- EXERCISE OBJECTIVE:
Return the lines below that contain "Expand".

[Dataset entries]
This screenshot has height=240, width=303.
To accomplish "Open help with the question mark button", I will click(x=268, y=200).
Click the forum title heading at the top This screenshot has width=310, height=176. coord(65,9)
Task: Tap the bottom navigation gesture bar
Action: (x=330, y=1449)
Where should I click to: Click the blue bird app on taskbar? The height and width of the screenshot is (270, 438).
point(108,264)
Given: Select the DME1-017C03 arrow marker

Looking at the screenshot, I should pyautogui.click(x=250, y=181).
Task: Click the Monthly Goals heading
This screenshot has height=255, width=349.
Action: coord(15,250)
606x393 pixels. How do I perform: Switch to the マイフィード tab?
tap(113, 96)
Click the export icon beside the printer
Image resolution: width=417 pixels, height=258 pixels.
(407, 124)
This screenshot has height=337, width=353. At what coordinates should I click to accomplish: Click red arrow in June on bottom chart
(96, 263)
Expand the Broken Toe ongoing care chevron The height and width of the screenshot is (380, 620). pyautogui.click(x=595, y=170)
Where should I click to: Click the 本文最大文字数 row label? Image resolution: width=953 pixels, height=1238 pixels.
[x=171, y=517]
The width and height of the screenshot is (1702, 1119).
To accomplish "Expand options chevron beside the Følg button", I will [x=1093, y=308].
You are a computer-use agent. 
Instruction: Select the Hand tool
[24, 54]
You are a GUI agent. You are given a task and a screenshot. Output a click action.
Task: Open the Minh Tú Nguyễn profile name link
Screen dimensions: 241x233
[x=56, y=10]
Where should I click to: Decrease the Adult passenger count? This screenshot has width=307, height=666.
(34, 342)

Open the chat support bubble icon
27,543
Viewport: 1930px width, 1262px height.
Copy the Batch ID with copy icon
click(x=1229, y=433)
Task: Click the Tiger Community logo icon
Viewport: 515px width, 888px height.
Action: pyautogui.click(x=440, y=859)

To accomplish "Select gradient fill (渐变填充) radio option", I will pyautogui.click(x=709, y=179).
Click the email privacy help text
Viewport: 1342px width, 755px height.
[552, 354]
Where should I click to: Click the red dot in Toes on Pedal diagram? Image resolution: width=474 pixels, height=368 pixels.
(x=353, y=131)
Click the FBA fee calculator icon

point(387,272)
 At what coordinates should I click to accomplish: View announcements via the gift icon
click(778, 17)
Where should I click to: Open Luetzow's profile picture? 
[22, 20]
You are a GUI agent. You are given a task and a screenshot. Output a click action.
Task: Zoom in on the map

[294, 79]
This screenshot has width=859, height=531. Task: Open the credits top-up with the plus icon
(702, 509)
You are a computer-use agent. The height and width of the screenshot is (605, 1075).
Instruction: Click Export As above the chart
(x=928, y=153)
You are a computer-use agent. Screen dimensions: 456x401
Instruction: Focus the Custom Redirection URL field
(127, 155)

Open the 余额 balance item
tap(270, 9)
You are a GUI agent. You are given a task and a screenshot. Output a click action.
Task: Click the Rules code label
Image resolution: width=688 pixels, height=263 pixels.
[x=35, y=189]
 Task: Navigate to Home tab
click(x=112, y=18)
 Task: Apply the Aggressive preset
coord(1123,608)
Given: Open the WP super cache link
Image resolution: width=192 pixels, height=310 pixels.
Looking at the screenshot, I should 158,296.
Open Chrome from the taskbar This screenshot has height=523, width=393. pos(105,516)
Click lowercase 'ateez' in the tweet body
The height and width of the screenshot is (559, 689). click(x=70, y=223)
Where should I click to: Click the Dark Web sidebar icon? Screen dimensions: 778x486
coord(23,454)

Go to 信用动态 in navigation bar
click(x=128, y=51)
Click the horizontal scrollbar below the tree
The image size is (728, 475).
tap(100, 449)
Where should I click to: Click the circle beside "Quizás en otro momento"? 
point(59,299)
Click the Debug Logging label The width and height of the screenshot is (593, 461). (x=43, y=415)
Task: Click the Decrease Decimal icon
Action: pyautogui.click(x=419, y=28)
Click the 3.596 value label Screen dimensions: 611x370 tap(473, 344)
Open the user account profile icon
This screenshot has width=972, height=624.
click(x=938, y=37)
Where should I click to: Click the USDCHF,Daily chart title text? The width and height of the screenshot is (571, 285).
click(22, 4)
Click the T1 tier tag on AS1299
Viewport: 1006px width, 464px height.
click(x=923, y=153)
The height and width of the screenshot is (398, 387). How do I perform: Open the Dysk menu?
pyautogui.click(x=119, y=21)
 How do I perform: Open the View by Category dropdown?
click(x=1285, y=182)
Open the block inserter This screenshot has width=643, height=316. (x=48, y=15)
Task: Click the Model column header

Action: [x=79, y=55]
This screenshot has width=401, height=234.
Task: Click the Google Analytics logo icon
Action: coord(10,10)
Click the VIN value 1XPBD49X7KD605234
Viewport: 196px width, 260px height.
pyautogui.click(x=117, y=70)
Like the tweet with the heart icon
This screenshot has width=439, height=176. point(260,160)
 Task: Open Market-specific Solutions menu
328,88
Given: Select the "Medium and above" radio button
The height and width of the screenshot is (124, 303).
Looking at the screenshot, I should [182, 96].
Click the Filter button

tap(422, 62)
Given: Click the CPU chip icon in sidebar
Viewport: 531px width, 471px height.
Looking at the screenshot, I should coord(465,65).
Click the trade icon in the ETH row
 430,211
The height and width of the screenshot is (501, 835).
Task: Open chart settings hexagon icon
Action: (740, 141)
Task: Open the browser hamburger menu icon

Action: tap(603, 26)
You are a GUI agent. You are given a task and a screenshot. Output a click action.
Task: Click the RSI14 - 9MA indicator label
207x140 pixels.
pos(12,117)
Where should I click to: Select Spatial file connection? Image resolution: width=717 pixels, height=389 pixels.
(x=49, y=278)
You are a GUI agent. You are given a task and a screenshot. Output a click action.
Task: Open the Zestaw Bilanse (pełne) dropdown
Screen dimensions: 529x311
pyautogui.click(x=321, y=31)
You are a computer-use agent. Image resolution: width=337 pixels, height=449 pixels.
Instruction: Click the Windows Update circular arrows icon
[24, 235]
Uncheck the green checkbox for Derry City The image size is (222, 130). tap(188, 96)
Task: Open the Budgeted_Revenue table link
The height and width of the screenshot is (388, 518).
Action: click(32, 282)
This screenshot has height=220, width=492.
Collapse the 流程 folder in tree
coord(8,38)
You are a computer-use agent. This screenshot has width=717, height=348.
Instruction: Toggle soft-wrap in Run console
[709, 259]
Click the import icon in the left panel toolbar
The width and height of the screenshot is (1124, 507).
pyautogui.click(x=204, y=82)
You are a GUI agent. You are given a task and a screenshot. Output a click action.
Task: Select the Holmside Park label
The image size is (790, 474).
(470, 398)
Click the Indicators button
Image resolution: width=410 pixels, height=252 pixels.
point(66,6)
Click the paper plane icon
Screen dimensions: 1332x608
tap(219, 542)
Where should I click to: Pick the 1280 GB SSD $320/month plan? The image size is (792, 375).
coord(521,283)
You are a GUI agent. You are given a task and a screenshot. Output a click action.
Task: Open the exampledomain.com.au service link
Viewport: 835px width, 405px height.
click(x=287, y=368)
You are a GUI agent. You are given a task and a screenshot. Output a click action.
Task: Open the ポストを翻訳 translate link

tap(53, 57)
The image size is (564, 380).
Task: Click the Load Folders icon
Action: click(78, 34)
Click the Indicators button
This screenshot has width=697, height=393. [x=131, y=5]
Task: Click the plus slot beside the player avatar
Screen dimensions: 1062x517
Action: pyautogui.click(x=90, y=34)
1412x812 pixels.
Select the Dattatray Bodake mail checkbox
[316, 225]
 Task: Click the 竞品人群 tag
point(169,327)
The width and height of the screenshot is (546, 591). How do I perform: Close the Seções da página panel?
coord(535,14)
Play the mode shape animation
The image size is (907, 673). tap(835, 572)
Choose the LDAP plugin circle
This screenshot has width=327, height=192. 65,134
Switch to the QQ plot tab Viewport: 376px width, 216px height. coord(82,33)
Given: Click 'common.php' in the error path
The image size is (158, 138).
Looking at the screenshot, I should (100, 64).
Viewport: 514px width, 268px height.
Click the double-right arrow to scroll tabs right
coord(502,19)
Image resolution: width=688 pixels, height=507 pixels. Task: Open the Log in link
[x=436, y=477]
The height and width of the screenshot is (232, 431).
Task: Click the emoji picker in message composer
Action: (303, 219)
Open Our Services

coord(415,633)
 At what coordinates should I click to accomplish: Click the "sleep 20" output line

- SOLUTION TO THIS PROBLEM:
Expand the Broken Toe ongoing care chevron The height and width of the screenshot is (380, 620). pyautogui.click(x=595, y=170)
To accomplish "Expand options chevron beside the Følg button", I will [x=1093, y=308].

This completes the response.